Figure out the number of lines in the data that hold the string "profile". Reply with that figure only.
RECORDS FOR THE EXERCISE START
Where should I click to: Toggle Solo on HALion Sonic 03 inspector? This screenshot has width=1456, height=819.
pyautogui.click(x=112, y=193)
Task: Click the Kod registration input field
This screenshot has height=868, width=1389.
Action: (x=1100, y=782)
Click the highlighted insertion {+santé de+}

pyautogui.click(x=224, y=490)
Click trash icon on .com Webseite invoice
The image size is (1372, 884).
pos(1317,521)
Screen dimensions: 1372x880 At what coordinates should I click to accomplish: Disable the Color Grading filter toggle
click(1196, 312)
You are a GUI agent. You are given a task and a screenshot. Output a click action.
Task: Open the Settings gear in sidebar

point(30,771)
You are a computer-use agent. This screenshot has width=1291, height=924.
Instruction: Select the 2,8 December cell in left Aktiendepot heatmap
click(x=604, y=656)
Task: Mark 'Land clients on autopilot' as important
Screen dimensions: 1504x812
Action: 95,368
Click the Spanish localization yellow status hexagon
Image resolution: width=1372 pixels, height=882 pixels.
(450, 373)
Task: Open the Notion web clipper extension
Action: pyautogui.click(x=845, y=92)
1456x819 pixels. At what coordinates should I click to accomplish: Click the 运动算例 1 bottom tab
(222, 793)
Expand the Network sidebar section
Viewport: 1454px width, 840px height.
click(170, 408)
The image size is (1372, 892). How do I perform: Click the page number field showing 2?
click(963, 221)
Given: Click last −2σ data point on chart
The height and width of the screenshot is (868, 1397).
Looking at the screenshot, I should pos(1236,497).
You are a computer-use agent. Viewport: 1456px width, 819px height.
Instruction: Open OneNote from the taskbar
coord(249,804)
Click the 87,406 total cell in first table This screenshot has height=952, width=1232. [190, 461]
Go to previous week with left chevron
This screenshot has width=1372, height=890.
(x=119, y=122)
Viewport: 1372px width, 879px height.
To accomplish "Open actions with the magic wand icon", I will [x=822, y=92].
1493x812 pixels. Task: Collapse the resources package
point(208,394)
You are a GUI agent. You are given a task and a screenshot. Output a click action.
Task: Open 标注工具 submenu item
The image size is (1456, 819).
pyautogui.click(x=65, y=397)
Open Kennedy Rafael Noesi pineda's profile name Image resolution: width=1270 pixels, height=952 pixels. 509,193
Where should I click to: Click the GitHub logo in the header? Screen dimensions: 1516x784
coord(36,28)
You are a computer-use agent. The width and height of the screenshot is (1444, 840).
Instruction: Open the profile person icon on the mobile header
RECORDS FOR THE EXERCISE END
== TASK ANSWER ==
2